These are usual framework build controls and can be built with any of the existing or the framework to come. The challenges that need to be overcome in order for this approach to work are the vendor lock-in, they are difficult to migrate and it is extremely difficult to combine with multiple frameworks. They are not tech agnostic and they are hard to be build as autonomous features.

Transclusion

This includes applications that are being rendered at the server side using various techniques to do server side rendering and the combination of various applications in order to be delivered as a single page. The benefits of this approach are simplified client side processing and user experience, but the cons to this approach is that there is no native way of doing it and that it slows the overall page.

Separate Runtime

In this approach each micro frontend has its own runtime and it is fully independent of the other micro frontends. All of the micro frontends should be able to run in parallel without any taking the main thread and blocking the others.

MicroApps

When using the microapps approach tend to build features horizontally by vertically dividing teams, so in terms of meaning when you start developing the micro frontend respect the tradional development with embracing the javascript ecosystem and dynamic rendering, whilst investing up front in setting up teams structure and overcoming testing and scalability challenges and also dependency management.

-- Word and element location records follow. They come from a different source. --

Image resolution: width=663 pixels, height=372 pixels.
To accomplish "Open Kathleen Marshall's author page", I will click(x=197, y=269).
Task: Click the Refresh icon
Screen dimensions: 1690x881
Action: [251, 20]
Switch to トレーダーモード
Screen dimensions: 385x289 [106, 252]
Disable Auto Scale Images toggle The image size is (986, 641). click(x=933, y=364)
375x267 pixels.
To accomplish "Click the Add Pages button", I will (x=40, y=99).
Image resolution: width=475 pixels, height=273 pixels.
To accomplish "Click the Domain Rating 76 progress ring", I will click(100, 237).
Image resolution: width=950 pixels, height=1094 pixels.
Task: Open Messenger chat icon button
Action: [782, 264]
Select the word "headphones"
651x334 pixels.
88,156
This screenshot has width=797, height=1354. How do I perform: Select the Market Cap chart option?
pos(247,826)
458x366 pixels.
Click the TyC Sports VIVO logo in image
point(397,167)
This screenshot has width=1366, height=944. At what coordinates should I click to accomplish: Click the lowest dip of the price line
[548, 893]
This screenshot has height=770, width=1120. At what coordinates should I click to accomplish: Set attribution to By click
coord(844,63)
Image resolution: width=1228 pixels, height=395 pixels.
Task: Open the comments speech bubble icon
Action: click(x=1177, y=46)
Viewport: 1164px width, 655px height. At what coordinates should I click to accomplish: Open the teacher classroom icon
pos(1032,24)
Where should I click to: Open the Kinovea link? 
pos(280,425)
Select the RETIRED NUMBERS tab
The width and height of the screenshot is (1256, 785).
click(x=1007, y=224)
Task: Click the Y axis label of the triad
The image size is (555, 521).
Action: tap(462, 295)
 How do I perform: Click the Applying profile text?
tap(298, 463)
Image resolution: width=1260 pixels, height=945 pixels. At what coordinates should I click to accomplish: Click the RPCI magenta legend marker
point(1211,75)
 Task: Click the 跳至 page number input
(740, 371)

With micro apps the user experience is slightly off because each application is isolated and has its own styles, framework, team and code logic, so there might be places where UX might be off. Other then that micro apps reap all the benefits from this approach meaning they are autonomous, tech agnostic, value and microservice driven, and they are being owned by a team. The combination of the application can be done on both the frontend side and on the server side and this will change complexity of the application transfering the complexity to the side that is going to be doing the combination. If done on the client side browser would include the content using AJAX and this reduces the backend complexity but it will introduce huge front end complexity and performance problems.

This approach is also not tech agnostic and tends to deliver bad user experience:

IFrames

  • Pros of this approach are:
    • That the team developing the application can be fully independent also in terms of choosing their own technologies and cycles

    The application is fully encapsulated in the iframe, so it does not affect The Host javascript or css.

    Cons to this approach are:

    • A lot of duplicated code if more then one micro app is initialized in a single page and this is mostly because assets, fonts, styles cannot be shared between host and app
    • Routing can become very complex
    • Difficult internationalization, preservation of unified styles
    • Additional code to handle iframe resize and problems that come with iframes
    • Not so much SEO and A11y friendly

    No matter what of the upper approach you would be taking, Orchestration for bringing everything together is needed in order to combine all the micro-parts to be functioning and working together. This can be assured with having a dedicated team to do just that and that team is called ‘The Host’. This team is in charge and responsible for orchestration and composition and is responsible for

    • Configuration for initialization
    • Routing
    • Communication between components
    • State Management
    • Providing commons/shared code
    • User triggered event-based API’s

    In order to dive deeper into micro frontends there are a number of useful API’s that can excel the composition of micro frontends.

Common considerations and downsides for all micro frontend implementations

Some micro frontend implementations can lead to duplication of dependencies, increasing the overall size bundle of the application and the bytes the user must download. As a caution that you should be also aware is because of the team autonomy each team can work in a separate fashion and that can cause team fragmentation.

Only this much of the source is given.